* [FRAGMENTO DE PÁGINA]
Por los mosaicos multicolores del Prado, caminan dos jóvenes apenas salidos de la adolescencia. El que parece mayor de los dos -el rostro grave y altivo, la boca que vuelve displicente el respirar difícil del asmático- dice algo al menor, que lo sigue, las mejillas todavía rojas de recienvenido de Puente la Reina, el poblado vasco de bello puente romano. Estudiante del Seminario, se ha mostrado ya amante de las buenas letras, muy gustador de las andanadas de Espronceda y de Núñez de Arce que, como única poesía permitida, le aconsejan sus superiores eclesiásticos.
-Pero no, Ángel, eso no es poesía, eso no tiene nada que ver con la poesía. Poesía es «Granada tiene una torre/ con unos arqueros finos…»

Al terminar la frase, ya la falta de aire entrándole a los pulmones lo obliga a una entonación anhelante, intermitente, que parece dar a sus afirmaciones un final aire interrogativo.

-No, no, Ángel, fíjate: unos flecheros finos , eso no te los vas a encontrar en las largas descripciones de Granada. Pescar un fragmento, y darnos toda la esbeltez de un estilo. (¿Sigue hablando o ya sueña?) Es la saeta andaluza que, más que apuntara un blanco, precisa un horizonte. Algo que no significa, sino que es…. Como dice un poeta que quiero que leas: «Es la imagen que engendra el sucedido, la novela…»

El menor entiende mejor lo que apenas entrevé: reconstruye, descifra. Los dos jóvenes se pierden por el largo paseo presidido por los leones de bronce verde del Prado -que enciende ahora la luz del mediodía mejor que los enormes faroles-, dejando atrás a las parejas de patinadores que aprovechan la lisura de las losas para mejor deslizamiento. Dejan atrás la doble hilera de casonas del Prado, en cuyos portales los contertulios del amplio Casino Español juegan al ajedrez. Doblan ahora por las estrechas calles laterales que conducen a la casa de Trocadero, de breves y graciosas columnas salomónicas, donde vive el mayor con su madre y hermana, y se adentran en la salita con humedad de gruta marina, donde quiere mostrarle al menor unos versos que acaba de sacar de lo oscuro a la luz: «dulce verano de pinta y festoneo».
Y ahora el seminarista ha sido ordenadosacerdote, y debe ir al homenaje que rinde la Iglesia al recién nombrado Cardenal, de perfil florentino, al que no le unen demasiadas simpatías, acaso por los viejos recelos que ha despertado en sus superiores desde los tiempos en que escapaba para asistir a una lectura de Juan Ramón Jiménez, regustar un poema hermético, o asistir a un concierto, no siempre sacro ni de villancicos.

* [EJERCICIO PROPUESTO A] Transcribe sin cambios las líneas de los registros desde la que contiene "Kurs dolara (40, 2120)" hasta el final de los registros, ambas incluidas.

* [REGISTROS DE ORIGEN]

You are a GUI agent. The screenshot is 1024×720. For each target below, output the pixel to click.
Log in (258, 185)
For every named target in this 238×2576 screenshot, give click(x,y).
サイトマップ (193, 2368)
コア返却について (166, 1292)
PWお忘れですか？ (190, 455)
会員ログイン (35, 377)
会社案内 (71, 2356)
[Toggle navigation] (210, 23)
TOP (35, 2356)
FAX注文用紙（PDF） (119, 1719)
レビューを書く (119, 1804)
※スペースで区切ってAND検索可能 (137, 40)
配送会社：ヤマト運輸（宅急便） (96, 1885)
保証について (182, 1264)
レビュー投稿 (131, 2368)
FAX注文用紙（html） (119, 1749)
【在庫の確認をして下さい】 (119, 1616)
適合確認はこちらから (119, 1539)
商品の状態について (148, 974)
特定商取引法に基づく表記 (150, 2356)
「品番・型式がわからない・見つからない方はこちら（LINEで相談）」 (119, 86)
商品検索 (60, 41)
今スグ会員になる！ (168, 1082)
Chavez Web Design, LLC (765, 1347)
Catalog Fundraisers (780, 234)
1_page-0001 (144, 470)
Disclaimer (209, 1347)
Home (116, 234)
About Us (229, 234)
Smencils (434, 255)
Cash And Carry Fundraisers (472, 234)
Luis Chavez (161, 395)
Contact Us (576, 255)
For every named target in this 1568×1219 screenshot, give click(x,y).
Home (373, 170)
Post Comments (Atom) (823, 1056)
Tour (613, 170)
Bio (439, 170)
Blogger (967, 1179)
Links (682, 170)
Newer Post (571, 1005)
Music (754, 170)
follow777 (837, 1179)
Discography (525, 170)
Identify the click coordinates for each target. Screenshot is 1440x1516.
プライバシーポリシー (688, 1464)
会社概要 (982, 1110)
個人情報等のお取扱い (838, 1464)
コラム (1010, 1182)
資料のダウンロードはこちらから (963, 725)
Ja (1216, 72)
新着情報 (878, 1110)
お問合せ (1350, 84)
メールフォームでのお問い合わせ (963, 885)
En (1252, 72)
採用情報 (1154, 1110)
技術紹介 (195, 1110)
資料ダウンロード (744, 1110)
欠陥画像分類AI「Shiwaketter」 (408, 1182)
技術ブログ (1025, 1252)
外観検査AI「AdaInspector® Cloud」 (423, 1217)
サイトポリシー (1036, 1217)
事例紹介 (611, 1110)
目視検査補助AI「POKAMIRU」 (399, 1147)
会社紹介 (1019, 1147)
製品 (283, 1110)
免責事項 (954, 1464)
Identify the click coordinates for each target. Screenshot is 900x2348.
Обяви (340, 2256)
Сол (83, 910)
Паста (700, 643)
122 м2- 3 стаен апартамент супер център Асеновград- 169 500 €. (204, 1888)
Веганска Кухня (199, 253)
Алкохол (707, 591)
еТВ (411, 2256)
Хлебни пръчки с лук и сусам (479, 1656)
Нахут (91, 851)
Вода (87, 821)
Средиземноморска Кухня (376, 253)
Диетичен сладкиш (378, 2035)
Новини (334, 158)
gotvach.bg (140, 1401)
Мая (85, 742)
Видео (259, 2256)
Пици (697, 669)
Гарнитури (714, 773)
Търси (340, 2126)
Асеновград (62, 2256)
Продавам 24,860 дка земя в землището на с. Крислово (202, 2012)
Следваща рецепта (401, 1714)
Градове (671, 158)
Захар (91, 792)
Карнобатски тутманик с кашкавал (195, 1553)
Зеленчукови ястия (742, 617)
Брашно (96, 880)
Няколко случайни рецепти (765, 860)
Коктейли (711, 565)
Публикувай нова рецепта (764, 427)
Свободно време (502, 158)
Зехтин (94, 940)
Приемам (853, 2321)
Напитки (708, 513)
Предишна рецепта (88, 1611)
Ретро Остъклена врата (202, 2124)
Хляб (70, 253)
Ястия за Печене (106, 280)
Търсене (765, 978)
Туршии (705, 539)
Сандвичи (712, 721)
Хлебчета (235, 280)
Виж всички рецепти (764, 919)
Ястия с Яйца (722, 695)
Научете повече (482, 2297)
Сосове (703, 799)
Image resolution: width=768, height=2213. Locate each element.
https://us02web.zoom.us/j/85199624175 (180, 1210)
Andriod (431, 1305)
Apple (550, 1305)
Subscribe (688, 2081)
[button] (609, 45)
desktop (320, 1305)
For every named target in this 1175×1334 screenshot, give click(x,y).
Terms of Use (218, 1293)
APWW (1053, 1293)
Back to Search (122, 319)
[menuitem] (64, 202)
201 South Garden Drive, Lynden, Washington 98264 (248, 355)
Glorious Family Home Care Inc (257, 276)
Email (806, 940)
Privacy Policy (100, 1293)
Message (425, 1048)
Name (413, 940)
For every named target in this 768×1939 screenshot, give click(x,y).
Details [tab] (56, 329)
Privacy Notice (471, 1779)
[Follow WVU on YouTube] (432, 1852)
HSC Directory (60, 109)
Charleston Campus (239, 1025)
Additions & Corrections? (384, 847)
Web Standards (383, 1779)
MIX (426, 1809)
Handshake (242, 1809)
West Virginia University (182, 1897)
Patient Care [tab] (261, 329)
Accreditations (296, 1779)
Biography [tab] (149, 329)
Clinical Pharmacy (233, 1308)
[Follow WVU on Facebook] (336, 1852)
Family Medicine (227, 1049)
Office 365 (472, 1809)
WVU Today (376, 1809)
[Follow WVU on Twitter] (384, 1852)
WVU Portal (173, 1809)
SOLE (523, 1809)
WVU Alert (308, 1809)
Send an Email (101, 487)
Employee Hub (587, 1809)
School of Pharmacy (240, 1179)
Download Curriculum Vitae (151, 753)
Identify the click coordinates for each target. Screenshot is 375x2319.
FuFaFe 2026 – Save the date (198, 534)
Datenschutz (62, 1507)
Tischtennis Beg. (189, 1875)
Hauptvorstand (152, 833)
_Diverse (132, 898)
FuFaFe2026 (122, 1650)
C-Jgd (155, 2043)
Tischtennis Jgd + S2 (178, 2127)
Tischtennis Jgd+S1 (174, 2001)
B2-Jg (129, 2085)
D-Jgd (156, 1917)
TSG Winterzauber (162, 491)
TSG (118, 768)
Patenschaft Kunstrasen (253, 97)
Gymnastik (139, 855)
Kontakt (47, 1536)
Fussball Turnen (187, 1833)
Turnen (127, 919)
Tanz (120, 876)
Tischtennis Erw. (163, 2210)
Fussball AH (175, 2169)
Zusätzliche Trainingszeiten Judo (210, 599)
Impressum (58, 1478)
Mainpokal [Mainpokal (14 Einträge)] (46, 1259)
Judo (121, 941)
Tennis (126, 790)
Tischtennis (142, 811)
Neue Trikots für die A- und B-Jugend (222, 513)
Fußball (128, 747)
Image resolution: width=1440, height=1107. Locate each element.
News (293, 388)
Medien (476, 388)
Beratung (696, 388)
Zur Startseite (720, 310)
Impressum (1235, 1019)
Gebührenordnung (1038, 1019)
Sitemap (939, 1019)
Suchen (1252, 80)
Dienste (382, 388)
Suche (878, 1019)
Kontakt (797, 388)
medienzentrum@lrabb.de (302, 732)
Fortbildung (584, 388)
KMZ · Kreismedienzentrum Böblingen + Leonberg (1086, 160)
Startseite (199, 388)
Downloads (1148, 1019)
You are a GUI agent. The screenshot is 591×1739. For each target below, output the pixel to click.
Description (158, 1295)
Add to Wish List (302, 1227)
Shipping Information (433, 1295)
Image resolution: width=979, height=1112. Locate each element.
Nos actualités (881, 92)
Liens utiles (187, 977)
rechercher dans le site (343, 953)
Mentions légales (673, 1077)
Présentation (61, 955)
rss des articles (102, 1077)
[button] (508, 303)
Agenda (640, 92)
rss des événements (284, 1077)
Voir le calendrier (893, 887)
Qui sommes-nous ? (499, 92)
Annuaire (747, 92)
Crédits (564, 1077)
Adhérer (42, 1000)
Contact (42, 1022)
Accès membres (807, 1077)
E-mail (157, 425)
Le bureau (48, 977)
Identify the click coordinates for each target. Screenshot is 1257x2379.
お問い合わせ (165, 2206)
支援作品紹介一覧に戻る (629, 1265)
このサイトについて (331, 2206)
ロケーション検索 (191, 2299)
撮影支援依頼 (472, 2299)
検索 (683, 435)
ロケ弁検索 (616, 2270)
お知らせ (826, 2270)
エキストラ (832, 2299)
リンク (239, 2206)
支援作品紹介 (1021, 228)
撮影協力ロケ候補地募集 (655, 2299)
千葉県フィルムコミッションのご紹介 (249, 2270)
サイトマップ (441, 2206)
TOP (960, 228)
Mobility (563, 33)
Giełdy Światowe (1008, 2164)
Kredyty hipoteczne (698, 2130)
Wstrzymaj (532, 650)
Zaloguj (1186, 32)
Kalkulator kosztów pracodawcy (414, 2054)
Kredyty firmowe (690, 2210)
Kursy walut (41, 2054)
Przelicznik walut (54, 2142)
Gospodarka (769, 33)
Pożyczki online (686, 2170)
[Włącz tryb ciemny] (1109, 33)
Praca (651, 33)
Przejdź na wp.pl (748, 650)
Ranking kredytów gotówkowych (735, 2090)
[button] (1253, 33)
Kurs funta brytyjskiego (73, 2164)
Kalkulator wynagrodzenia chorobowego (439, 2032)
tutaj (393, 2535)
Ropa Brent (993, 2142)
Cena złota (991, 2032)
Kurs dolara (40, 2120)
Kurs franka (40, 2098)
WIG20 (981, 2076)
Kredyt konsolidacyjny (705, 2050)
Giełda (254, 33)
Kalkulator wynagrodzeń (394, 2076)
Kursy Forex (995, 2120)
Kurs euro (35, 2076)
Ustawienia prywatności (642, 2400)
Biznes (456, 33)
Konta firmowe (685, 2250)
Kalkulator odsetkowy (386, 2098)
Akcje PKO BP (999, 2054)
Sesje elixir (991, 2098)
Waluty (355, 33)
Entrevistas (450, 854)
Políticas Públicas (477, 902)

* [EJERCICIO PROPUESTO B] Enumera todos los nombres propios de persona que aparecen en el fragmento sobre los dos jóvenes del Prado.

* [RESULTADO FINAL A]
Kurs dolara (40, 2120)
Kurs franka (40, 2098)
WIG20 (981, 2076)
Kredyt konsolidacyjny (705, 2050)
Giełda (254, 33)
Kalkulator wynagrodzeń (394, 2076)
Kursy Forex (995, 2120)
Kurs euro (35, 2076)
Ustawienia prywatności (642, 2400)
Biznes (456, 33)
Konta firmowe (685, 2250)
Kalkulator odsetkowy (386, 2098)
Akcje PKO BP (999, 2054)
Sesje elixir (991, 2098)
Waluty (355, 33)
Entrevistas (450, 854)
Políticas Públicas (477, 902)

* [RESULTADO FINAL B]
Ángel
Espronceda
Núñez de Arce
Juan Ramón Jiménez